(Beginning of RECORD EXTRACTS)
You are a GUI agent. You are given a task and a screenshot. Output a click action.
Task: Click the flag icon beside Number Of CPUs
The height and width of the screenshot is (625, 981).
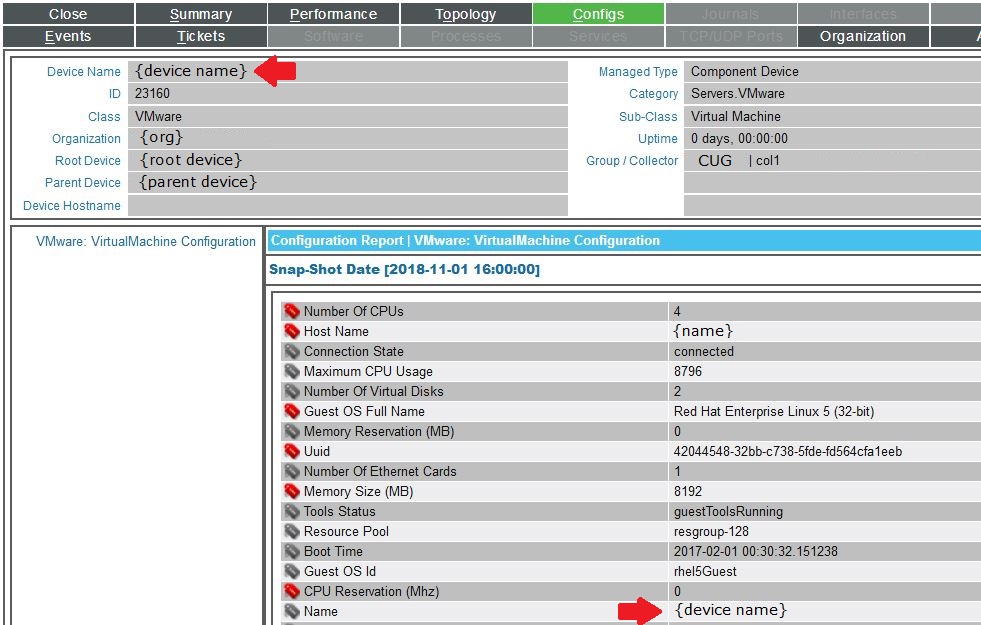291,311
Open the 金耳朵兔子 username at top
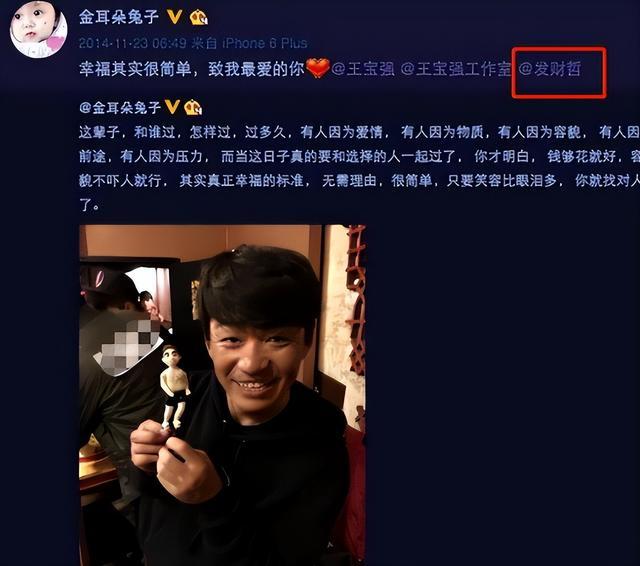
(End of RECORD EXTRACTS)
§ **TASK**: Only the lines from the line that contains "Task: Click the" through the end of the entries are to be written out, exactly and without pictures, both ends included.

§ **OUTPUT**:
Task: Click the flag icon beside Number Of CPUs
The height and width of the screenshot is (625, 981).
291,311
Open the 金耳朵兔子 username at top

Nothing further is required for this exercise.